Sob olhar da noção de que o corpo é parte integrativa da consciência intencional,


vemos Artur mostrar um corpo cheio de feridas e cicatrizes marcas de violência.
Para amenizar o sofrimento, parte da intenção o movimento de Artur, a partir da
liberdade que tinha dada essas condições, as ações de tomar altas doses de
medicação ou uso de cigarros para sentir-se anestesiado, por exemplo.
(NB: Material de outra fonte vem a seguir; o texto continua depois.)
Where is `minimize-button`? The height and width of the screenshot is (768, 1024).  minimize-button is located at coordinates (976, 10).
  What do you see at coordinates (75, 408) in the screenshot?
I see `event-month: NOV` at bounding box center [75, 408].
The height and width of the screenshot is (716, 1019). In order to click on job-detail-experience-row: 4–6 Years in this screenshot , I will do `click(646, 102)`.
Assim
como todas as suas atitudes, a mais impactante no filme, também intencional
partindo dessa liberdade de escolhas, foi a de apropriar-se da violência.

Depois de descobrir profundas decepções com a sua mãe, e depois de tantas


violências sofridas em uma posição de marginalização sem visibilidade
assistencial, Arthur passa assim a dar um novo sentido a sua existência, o de
ser essa “persona” social que ressignifica a figura do palhaço para si, e a sua
“utilidade” no mundo. Como o próprio personagem diz: “Durante minha vida, nem
eu mesmo sabia se eu existia de verdade. Mas eu existo sim, e as pessoas estão
começando a perceber. ” Dando a entender que, mesmo sendo preso por seus
atos violentos que passa a praticar depois do acontecido, Arthur acolhe para si
sua personalidade neurótica e esquizofrênica que até então não aceitava em si,
mediada pela forte personificação da figura do palhaço. Dois projetos de si
diferentes apesar de vividos na figura de um palhaço. Sendo que, o último, como
nos faz entender o filme, foi capaz de fazer o personagem realmente apropriar-
se dele para uma construção de seu projeto de si voltado, no caso, para ações
e ideologias violentas, pois foi na violência experimentada e vivenciada que o
personagem aprendeu a dar sentido para suas finalidades e significar o seu
futuro e seu passado a partir dessas finalidades.